Editorial: Era do Carbono
Em alguns séculos, é plausível que o de número 21 se torne
conhecido como o primeiro da Era do Carbono. E o marco de passagem poderá
ser fixado em 10 de maio de 2013, quando a concentração de dióxido de carbono
(CO2) ultrapassou 400 partes por milhão (ppm).
Isso não ocorria há 3 milhões de anos. Jamais um ser humano --além
dos cerca de 7 bilhões vivos hoje-- havia respirado numa atmosfera com tal
quantidade do principal gás do efeito estufa.
Nenhum deles, por certo, terá notado a diferença. O CO2 não tem
cheiro nem cor e é expelido normalmente dos pulmões a cada expiração. O limite
de 400 ppm é apenas simbólico --mas não arbitrário.
Nos últimos anos, as negociações internacionais sobre a mudança do
clima, iniciadas há mais de duas décadas, se concentraram --e fracassaram-- em
torno desse valor. Sua meta era diminuir a emissão de CO2, cuja fonte mais
comum é a queima de combustíveis fósseis como derivados de petróleo, para
tentar evitar que se adicionem 2°C à temperatura média da atmosfera neste
século (no anterior, o acréscimo foi de 0,6°C).

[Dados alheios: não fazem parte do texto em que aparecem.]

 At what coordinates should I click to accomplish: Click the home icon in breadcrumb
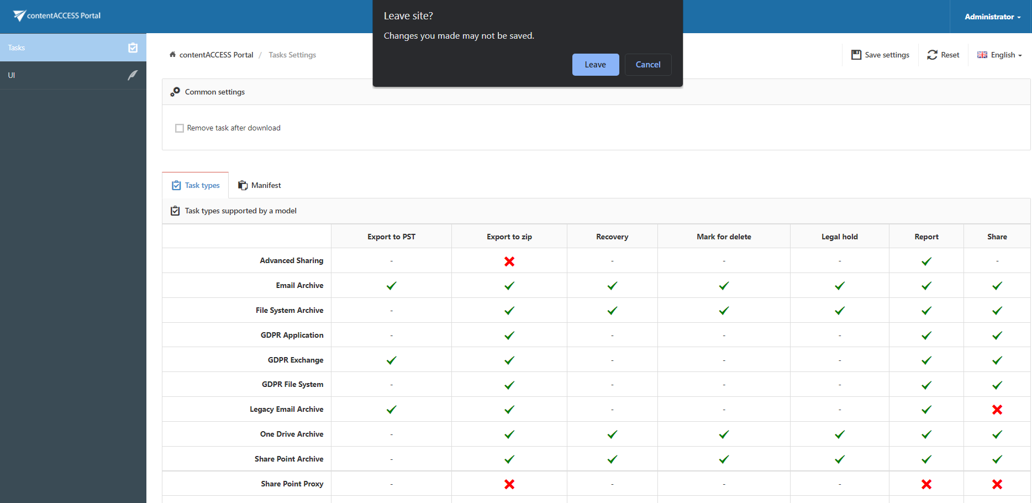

A estimativa de que 400 ppm de CO2 resultarão em 2°C a mais
resulta de equações ainda hoje em debate. Não se exclui que o aquecimento seja
menor, ou mais lento, porque se conhece mal o papel de alguns fatores naturais,
como o comportamento dos oceanos.
Não se discute mais, contudo, se há de fato aquecimento. Em 2012,
a temperatura ficou 0,45°C acima da média de 14°C registrada no período
1961-1990. Foi o nono ano mais quente registrado desde 1850 e o 27º consecutivo
acima da média.
O gelo sobre a Groenlândia e o oceano Ártico bateu recordes de
diminuição no verão de 2012 no hemisfério Norte. Não está, porém, na elevação
do nível do mar que o degelo da primeira pode causar a maior de nossas
preocupações.
Mais temidos são os efeitos regionais sobre o clima, como invernos
mais rigorosos na Europa, secas mais devastadoras no Nordeste do Brasil e na
Austrália e furacões mais intensos no Caribe --como se viu em 2012. Cresce a
convicção de que se preparar para o estresse climático pode ser mais eficaz que
tentar deter o aquecimento.
A diminuição das emissões de CO2 só poderia ser obtida de duas
maneiras, ambas improváveis: redução drástica do crescimento populacional ou
revolução no sistema energético, com rápido abandono dos combustíveis fósseis.
Não há clima para isso. Os combustíveis fósseis ganham espaço, em
lugar de perder, com a exploração rentável do gás de xisto (EUA), do óleo de
areias betuminosas (Canadá) e do pré-sal (Brasil).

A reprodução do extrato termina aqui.